GIVEN DATA: Begin

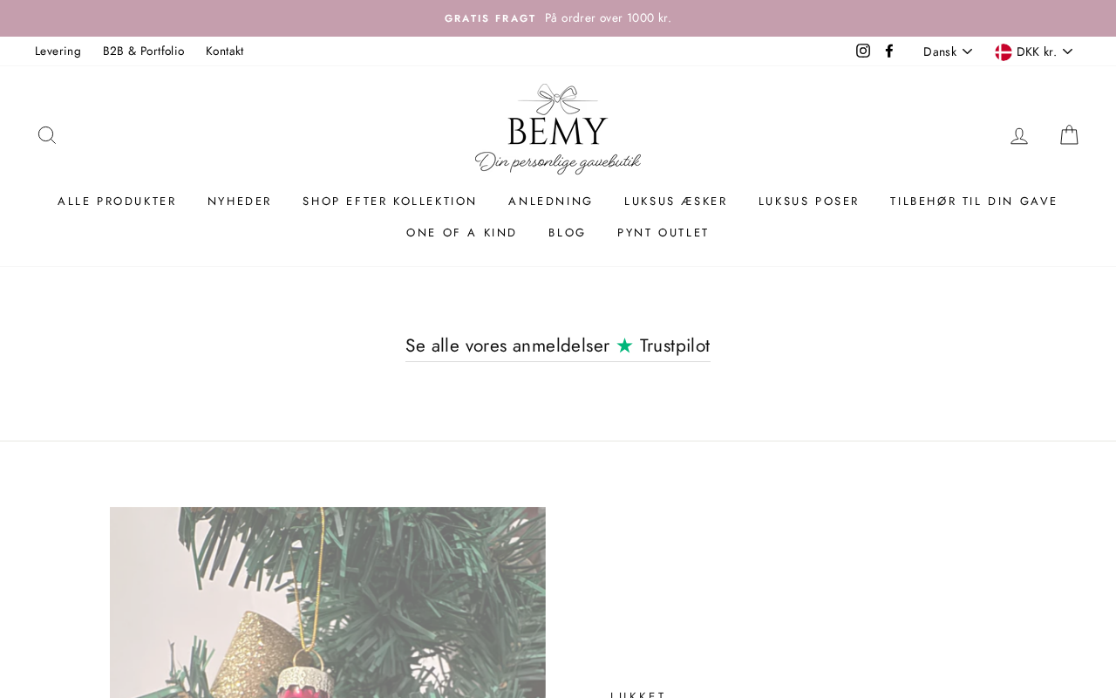Go to the Nyheder menu item
Screen dimensions: 1116x698
coord(240,202)
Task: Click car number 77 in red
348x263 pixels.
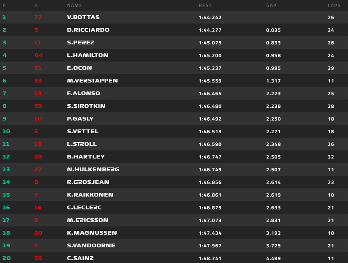Action: point(38,17)
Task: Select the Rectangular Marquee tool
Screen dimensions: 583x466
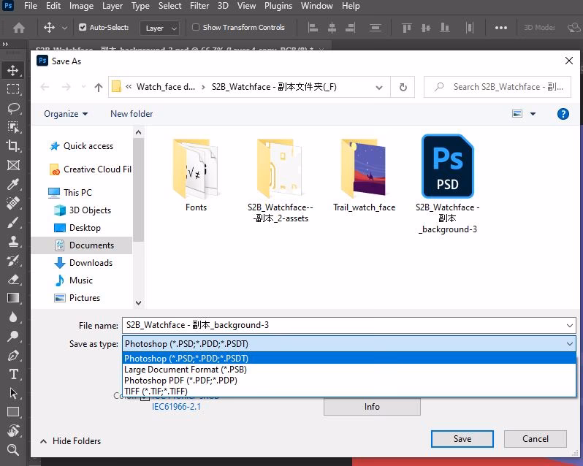Action: 13,89
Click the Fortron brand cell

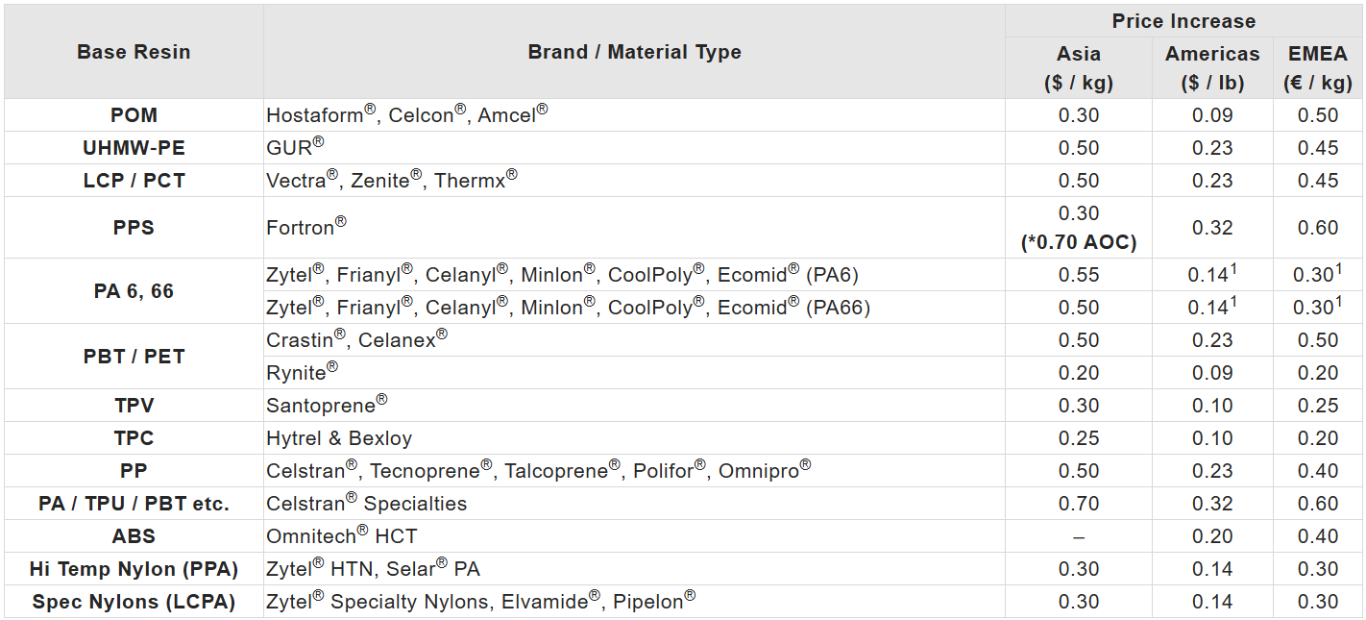coord(305,228)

GIVEN DATA: End

**EXERCISE AIM**
Skip the pictures and retype exactly the lines from the one that contains "Task: Select the Rectangular Marquee tool" to the last line of the records.

**COMPLETED TASK**
Task: Select the Rectangular Marquee tool
Screen dimensions: 583x466
Action: 13,89
Click the Fortron brand cell

coord(305,228)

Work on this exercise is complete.